To gain access to the equipment, one had to justify in writing his or her future project. But I had problems with that. I couldn’t line up a clear idea in my head, I just wanted to sequence the tunes that I composed earlier. The problem was that, in my view, this idea absolutely would not do for a serious electroacoustic project. “I want to just sit down and work” did not sound like a solid justification.
But the long-awaited moment came, the studio was free, and I finally got access to all its splendor. So I sat down to work (without any written justification) and learn Cubase on-the-fly.
The first opus died almost instantly: while I was listening in awe to the tracks I had just sequenced, the cleaner came in and without further ado turned off the master-switch in the room. The song was not yet saved to the floppy disk. I still believe that that very first one was truly brilliant 🙂 (since then I save the project on which I am currently working, every five minutes, just in case).
Then things got better. The recording sessions were just great. I had no time for my previously composed tunes, as the new ones kept coming on-the-fly as soon as I touched the keyboard and selected a new patch. There were so many new musical ideas. I did not do final mixes, as I had no time for that as well, and in fact it was still too early for final mixes. I just copied my music sketches to tape at the end of each session, to listen to them at home and decide which ones to work on in the first place, and which ones to put aside.

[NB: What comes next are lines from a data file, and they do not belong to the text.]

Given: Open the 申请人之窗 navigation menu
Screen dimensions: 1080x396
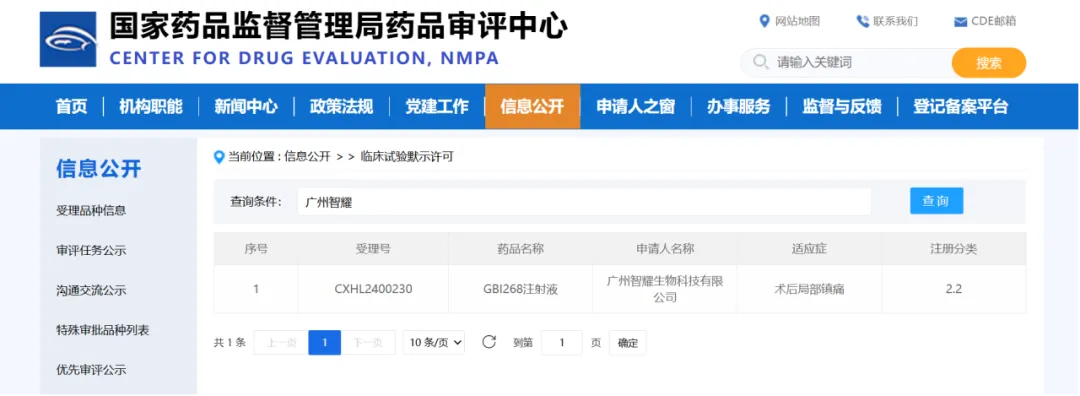Looking at the screenshot, I should [635, 107].
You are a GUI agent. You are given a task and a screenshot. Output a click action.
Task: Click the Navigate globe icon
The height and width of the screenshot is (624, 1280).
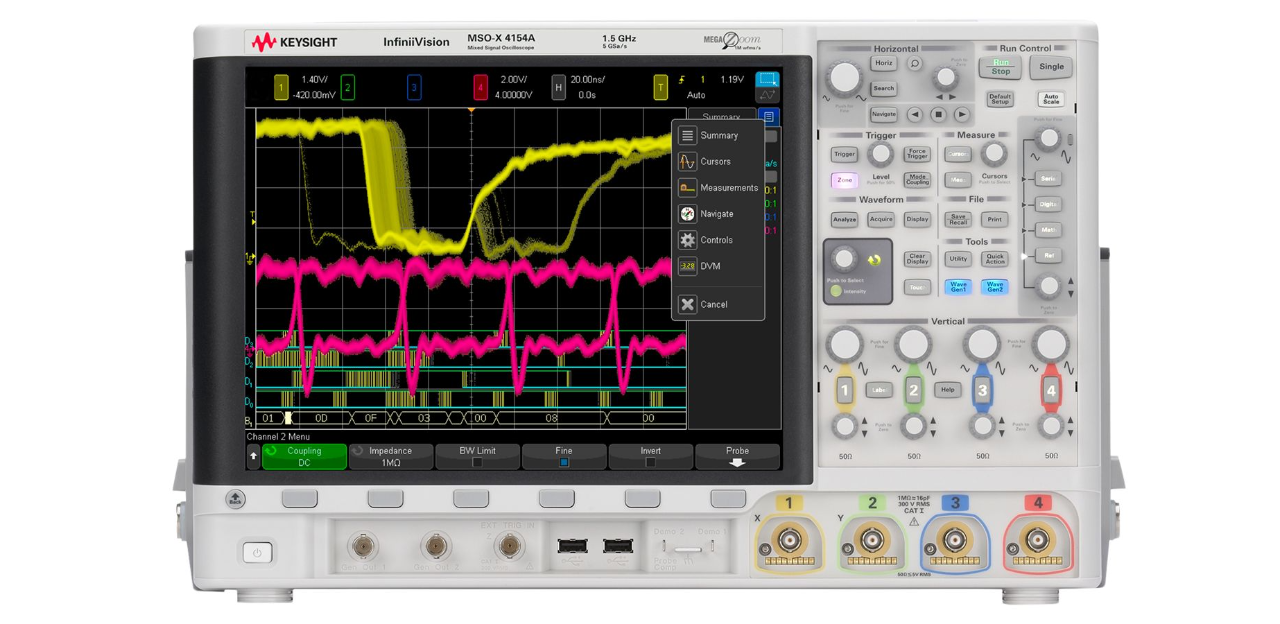[687, 213]
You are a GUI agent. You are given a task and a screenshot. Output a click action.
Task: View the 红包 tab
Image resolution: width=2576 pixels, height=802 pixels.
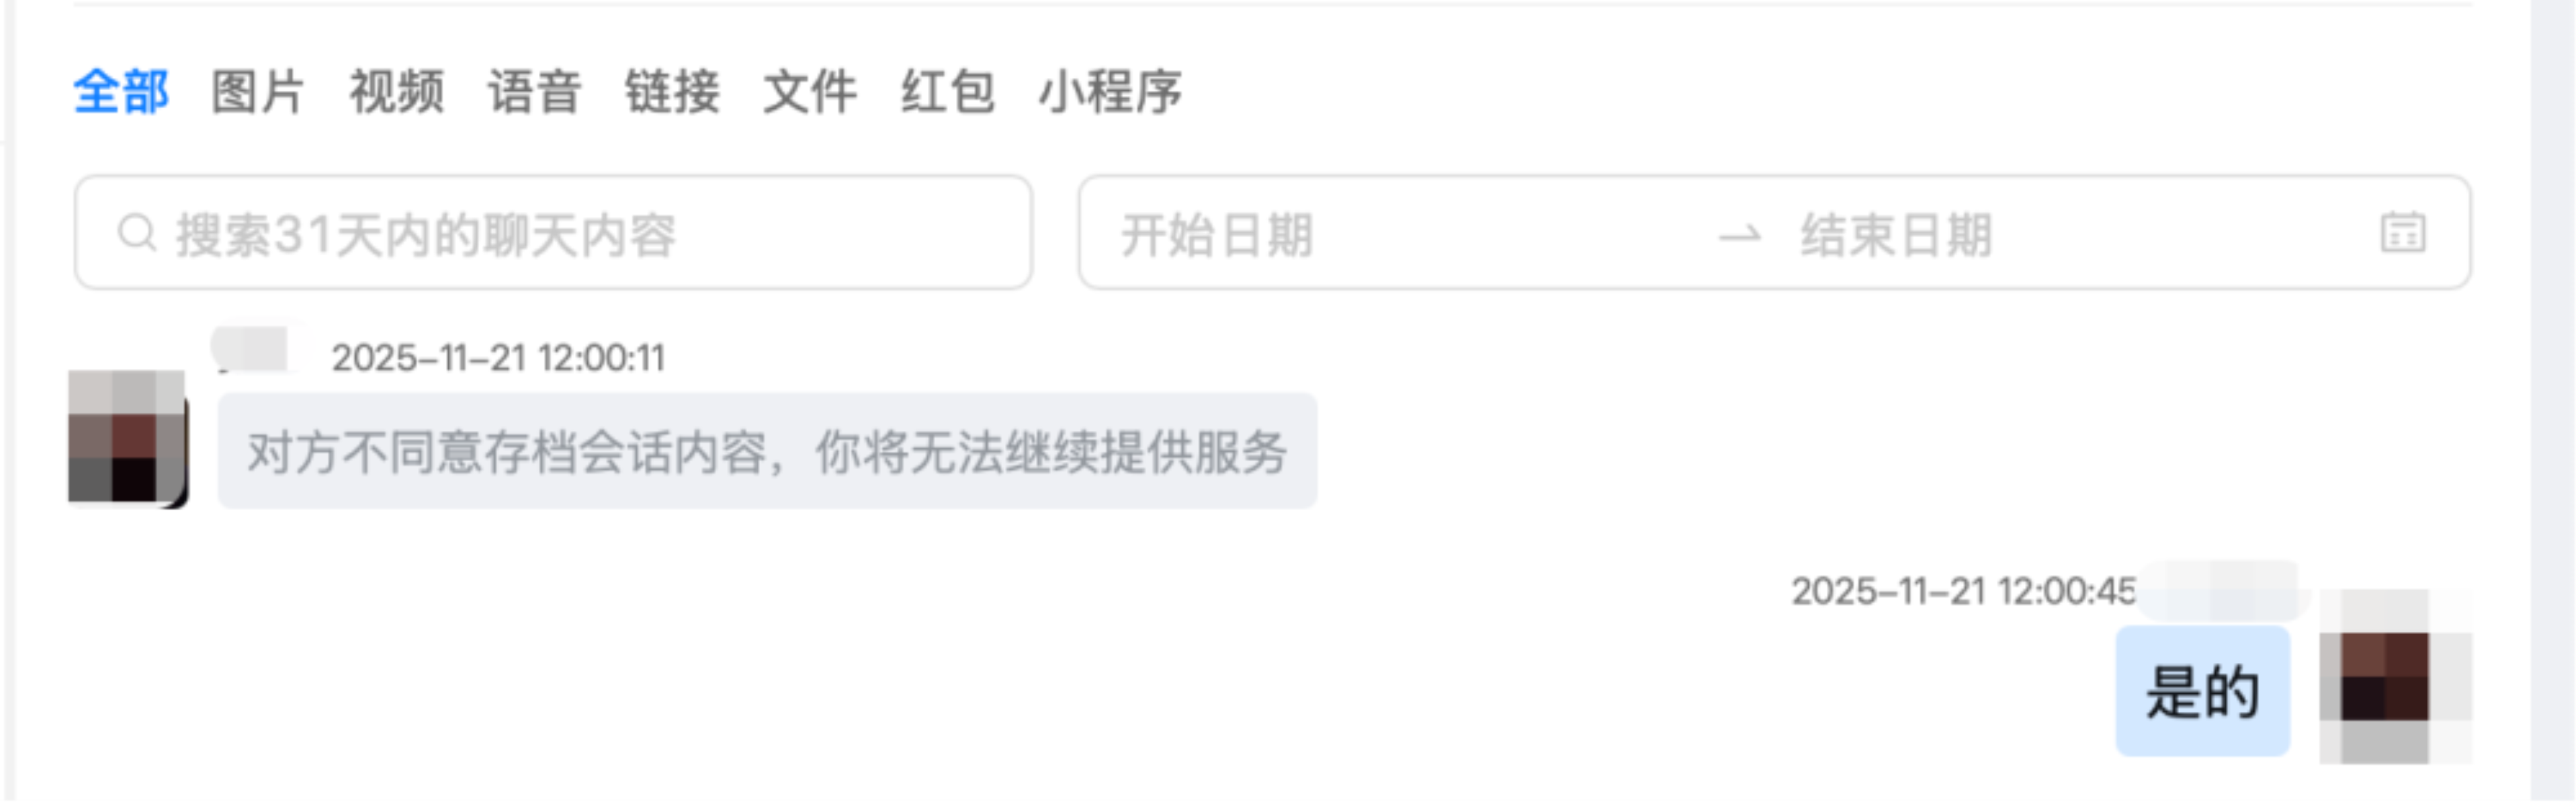coord(948,92)
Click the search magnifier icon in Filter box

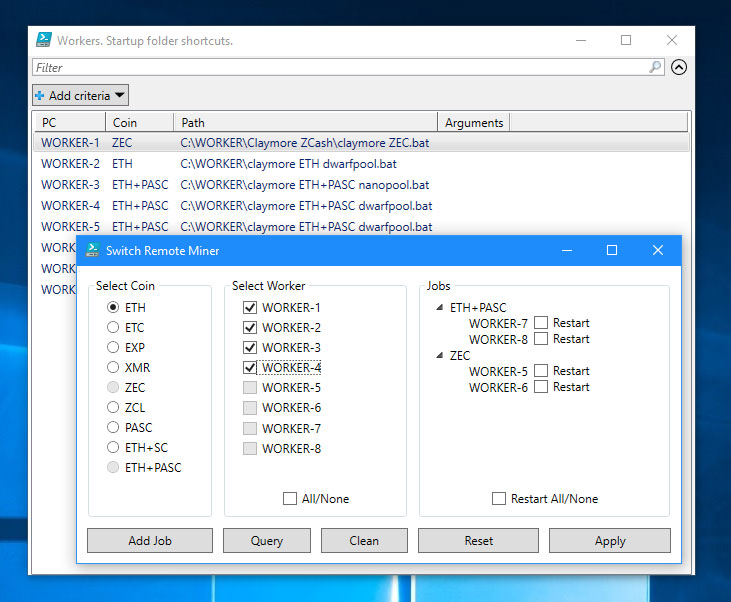[x=655, y=68]
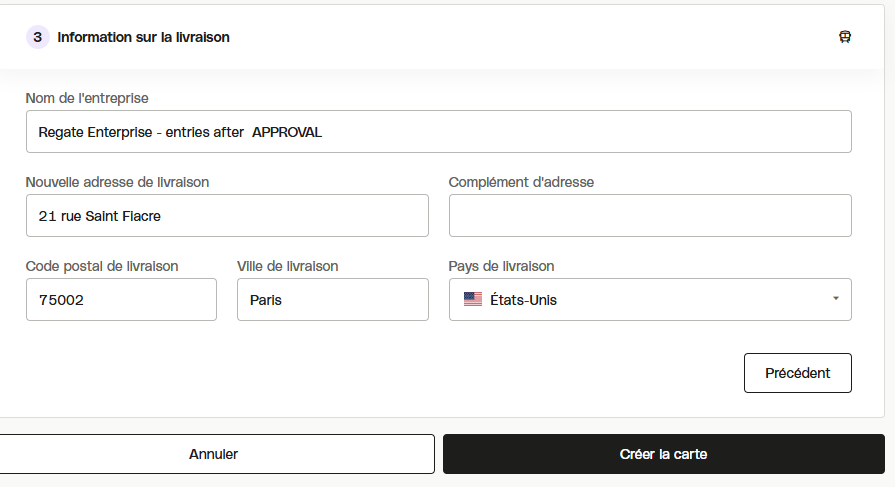This screenshot has width=895, height=487.
Task: Go back with the Précédent button
Action: pyautogui.click(x=797, y=373)
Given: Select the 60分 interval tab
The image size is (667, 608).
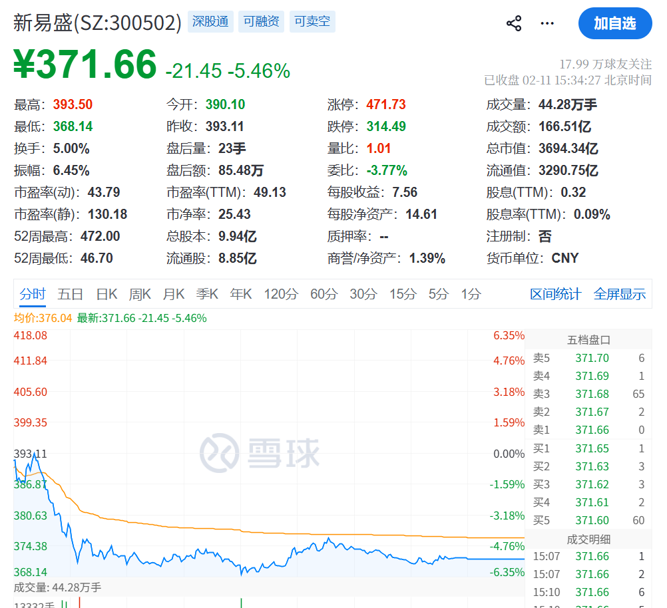Looking at the screenshot, I should [324, 294].

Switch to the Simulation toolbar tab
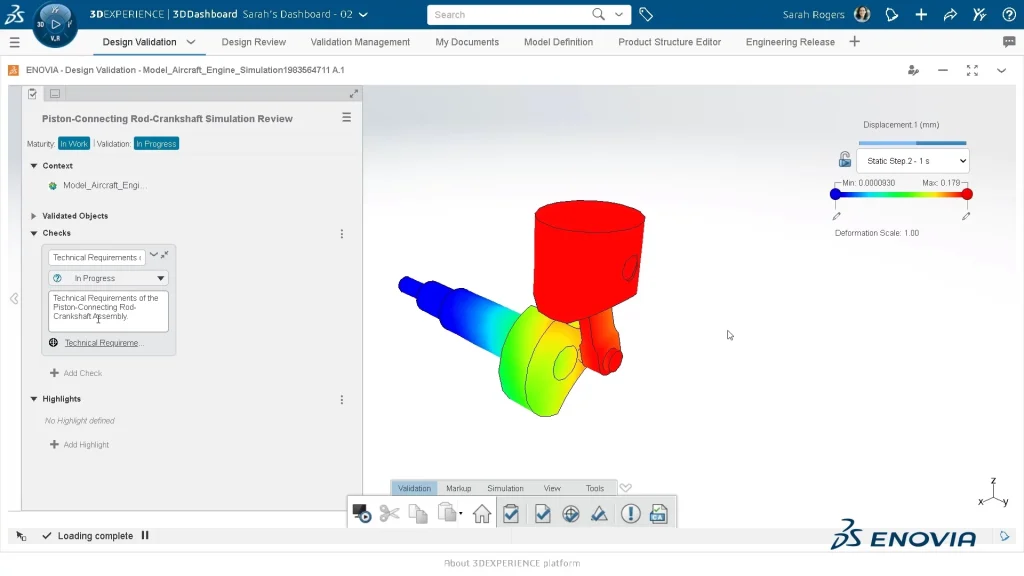[505, 488]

However, it turned out that I had to postpone everything. And for a long time. (And when the time had passed, I realized that I could not restore sessions in their original form anymore, because for some reasons I lost access to all equipment on which the tunes were based.)
I will never forget those April sessions because for the first time in my life I saw the musical ideas flow like a steady stream, and I only had to record them. Yamaha TG33 especially contributed inspiration. And not only Yamaha TG33.
Then it was July, and I came across a book by Roger Zelazny, “Nine Princes in Amber”, and started to realize what I was actually composing during those sessions.
Some of the music written then is now finished, mixed and titled “Amber Sketches”.